Çocukluğumda ihtiyarların, "Gâvur, Türk olmuş" tabirini sıklıkla duyardım. Onların zihninde Türk = Müslüman’dı. Esasen Avrupalı da Türk = Müslüman algılıyordu.
İslam Coğrafyasında ise Türk'ün algısı daha şerefli idi. Onlar Türk deyince İslam'ın sancaktarlığını yapan, alperenler, devletinin fedakar tebaasını algılıyorlardı. Bu tebaanın bütün parçalarını birleştirdiğinizde, şahsi manevi bir fert çıkarırsanız, bu fert: "Allah yolunda cihad eden, mazlumlara kol kanat geren, zalimler karşısında amansız, yeryüzünü imar için yola revan olmuş, kutlu bir akıncı" kişi idi. İlay-ı Kelimetullah’ı yeryüzünü hakim kılmak için onca cefaya, ezaya, saldırıya göğüs geren, kahraman ve asil bir milletin fertleriyle oluşmuş kutlu bir şahsi manevi Alperen'di. Böylece yeryüzünde huzuru, barışı, kardeşliği, hakça paylaşmayı, insan gibi, onuruyla yaşamayı, zenginin daha zenginleşerek fakiri sömürmemeyi,... kısaca yeryüzünde ilahi nizamla, saadet asrını inşa ve ihya etmeye çalışan toplumun adıydı, Türk olmak... Türk'ün içinde ırk anlamında, Kürt'te vardı, Arap'ta, Çerkez'de, Boşnak'ta, Türk'te vardı...
Bu anlamda Türk olmak baş tacı edilmez mi?

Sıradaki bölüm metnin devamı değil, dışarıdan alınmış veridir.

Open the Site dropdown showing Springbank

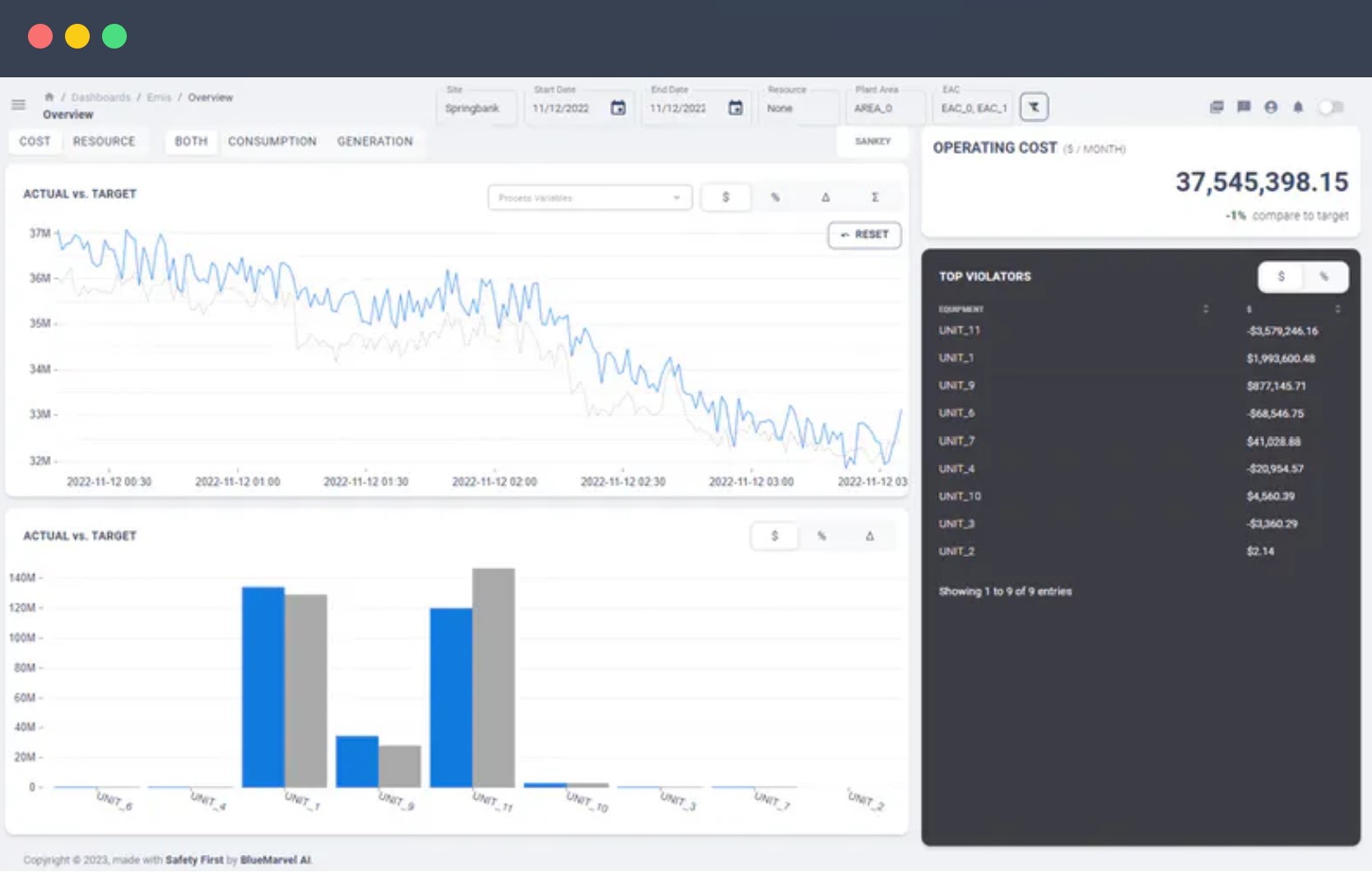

Lakin bu kutlu misyondan arındırılmış, (- belki de sinsi ve uzun soluklu bir operasyonla) anlamı daraltılmış, dünyanın herhangi bir ırkı gibi bütün şanı şerefi yok sayılmış, adeta elindeki şanlı bayrağı yere serilmiş, başındaki heybetli sarığı, kaftanı, şalvarı çıkarılarak, temsil ettiği misyondan da soyulup soğana çevrile; heybetli horozken, tüyleri yolunup cas-cavlak edilen, çırılçıplak bırakılan, kafatası bir ırk kimliği neyi ifade eder?
Böyle bir Türkçülüğü artık kim kabul edebilir?